Initial release: 2018
Developer: Bethesda Game Studios
Platforms: PC/PlayStation 4/XBox One
Is there a game that gets more flak than Fallout 76? Almost from the moment it was announced, Fallout 76 has been at the center of controversy, with the gaming community airing grievances ranging from Bethesda’s shady business practices, ongoing minor technical issues with the game, to just the fact that Bethesda made it and therefore it’s a Slap In The Face To Everyone Who Likes Good Games. Even now, five years on, I still get people telling me, “I heard that game sucked” when I tell them what I’m playing. And sure, it’s not on them to know better, I don’t fault them for it — but it is frustrating how much of an uphill battle it is to convince people who’ve never even played a Fallout game in their lives that Fallout 76 is in fact a good game.

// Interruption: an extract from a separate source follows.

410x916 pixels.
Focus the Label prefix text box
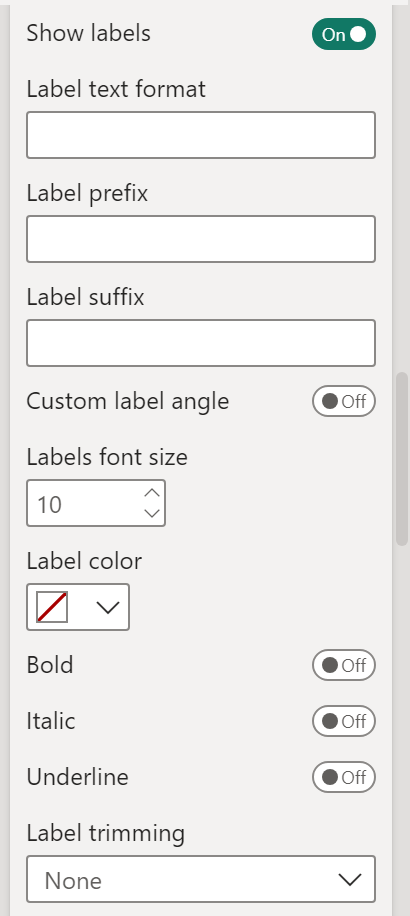click(201, 239)
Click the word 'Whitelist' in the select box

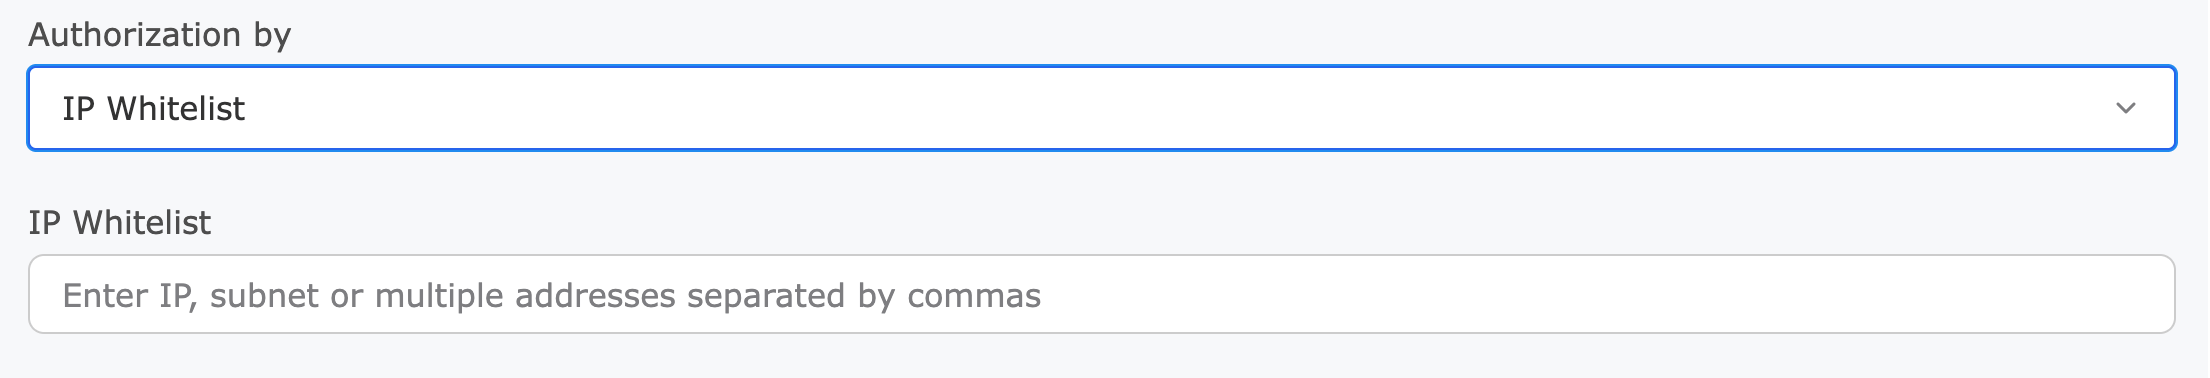tap(176, 108)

Listen: I’ve played — and enjoyed! — bad games before. Aliens: Colonial Marines? The biggest problem with the game is pathetically easily fixed. I thought Duke Nukem Forever could have had a lot of potential if only George Broussard hadn’t run it into the ground — and I’ve since been vindicated on that. Daikatana? Well, that one’s just a monument to youthful hubris. Point is, if you earnestly think that Fallout 76 is a bad game, let alone The Worst Game Ever, then I have to think you just haven’t played very many games.

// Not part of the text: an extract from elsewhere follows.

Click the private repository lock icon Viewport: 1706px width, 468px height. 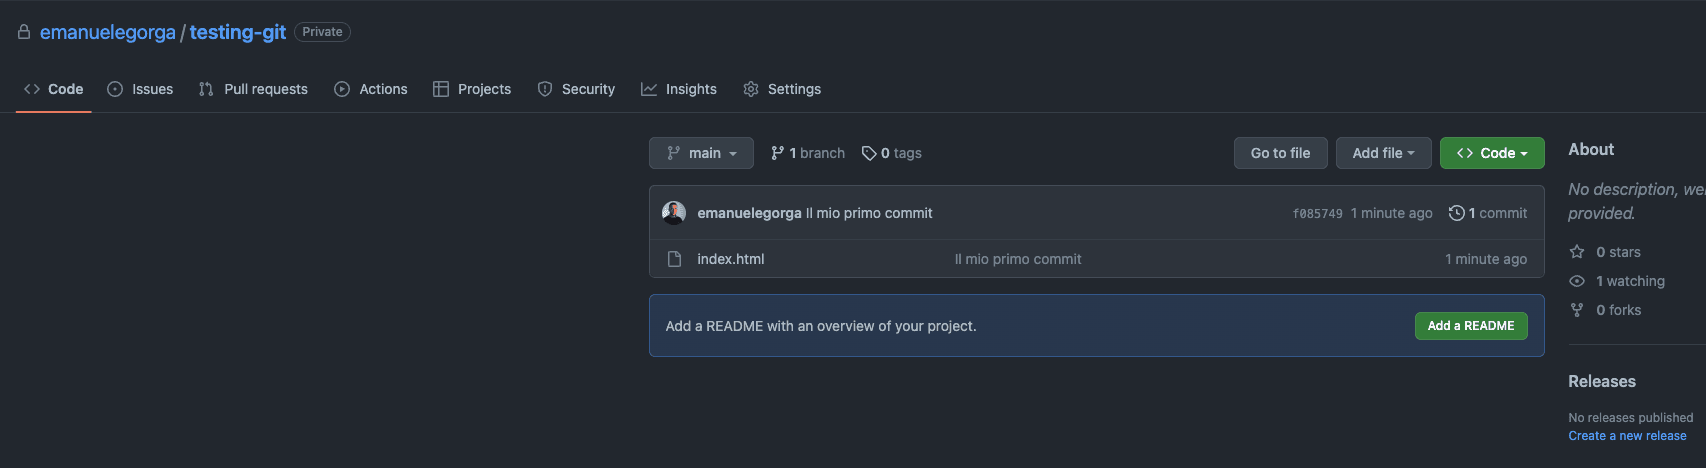24,32

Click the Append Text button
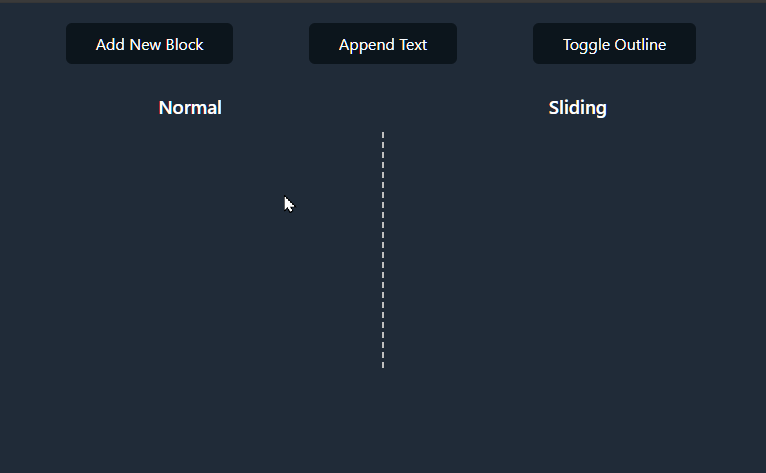pyautogui.click(x=383, y=43)
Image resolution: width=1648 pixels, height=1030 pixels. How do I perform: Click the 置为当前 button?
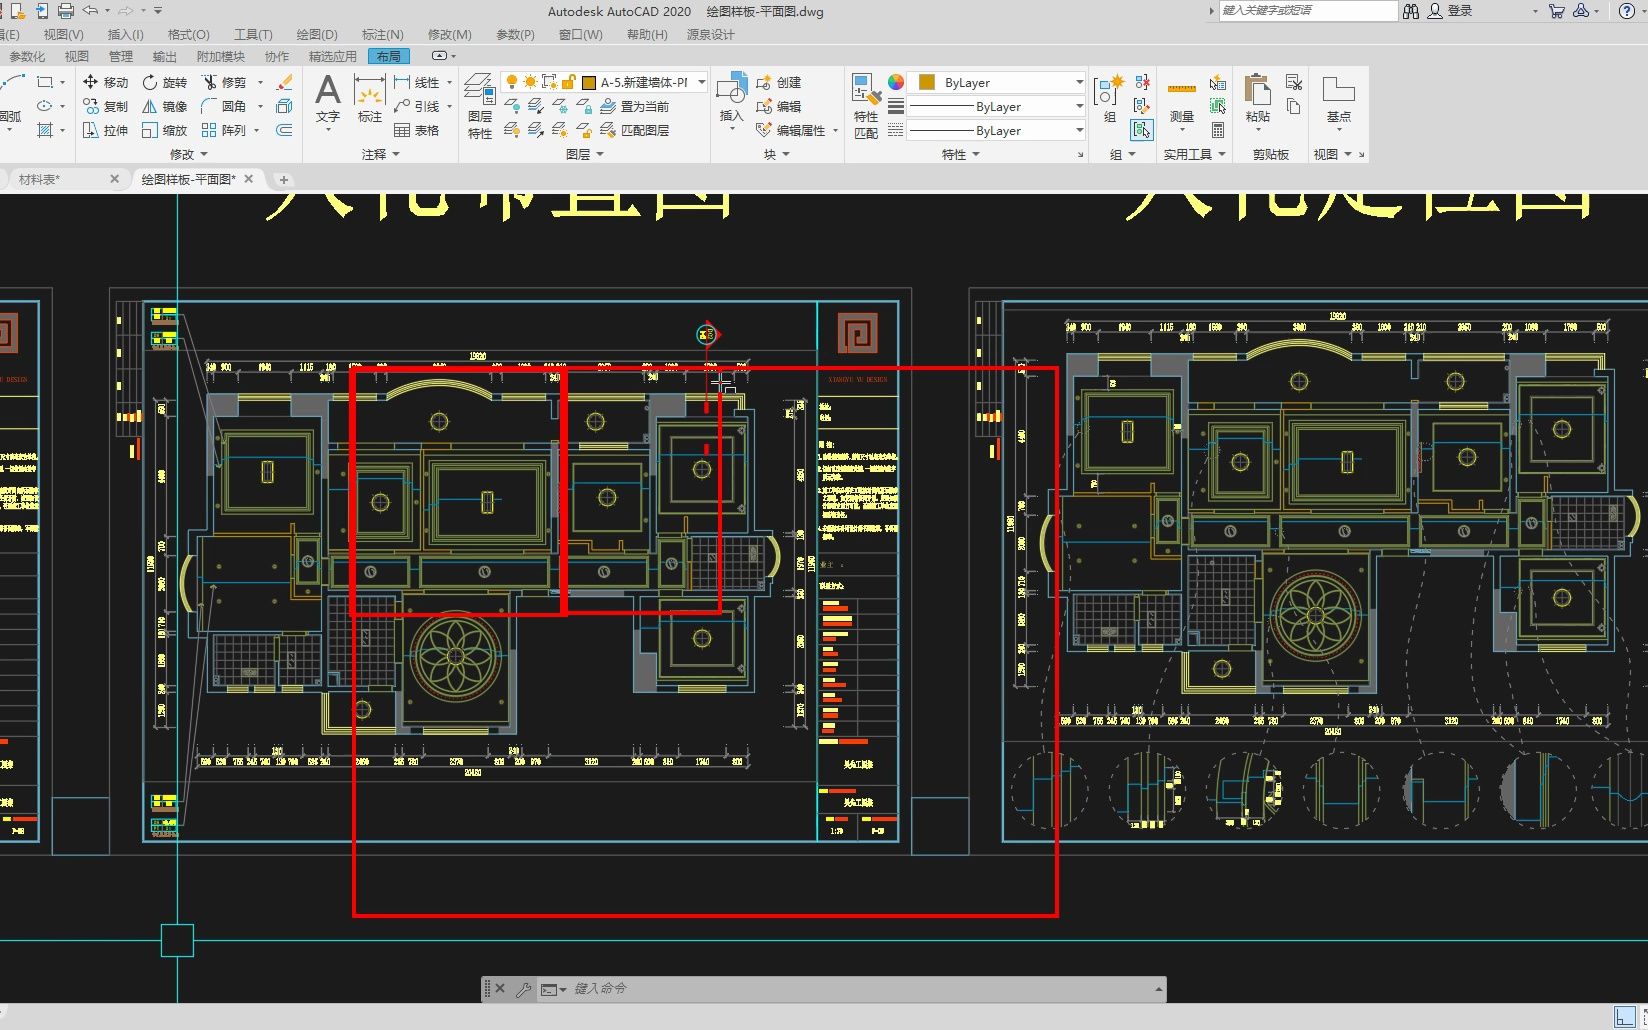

In late 2019 I sat down to play Fallout 76 and fell into it for a good two months. My review of the game at that time was written in that magical period between Wild Appalachia (which added some fresh new content to the game while still keeping true to the core vision) and Wastelanders (a major overhaul of the status quo, adding NPCs to a previously unpopulated Appalachia.) While you may want to give that a read to get a snapshot of what the game was like at the time, I’ll just sum it up: it’s pretty much Fallout 4’s engine, but bigger, bleaker, more beautiful, and with some of the best writing Bethesda’s done in years, all bolted together with a predatory cash shop and some MMO mechanics in a game that wasn’t really built for it. While I have occasionally checked in since to play through the new content, I found myself increasingly frustrated with the direction the game was going in. Some poor decisions on my part also meant that my character was severely underpowered and leveling up to right the ship would take longer than I had patience for, so I kind of dropped the game for a while.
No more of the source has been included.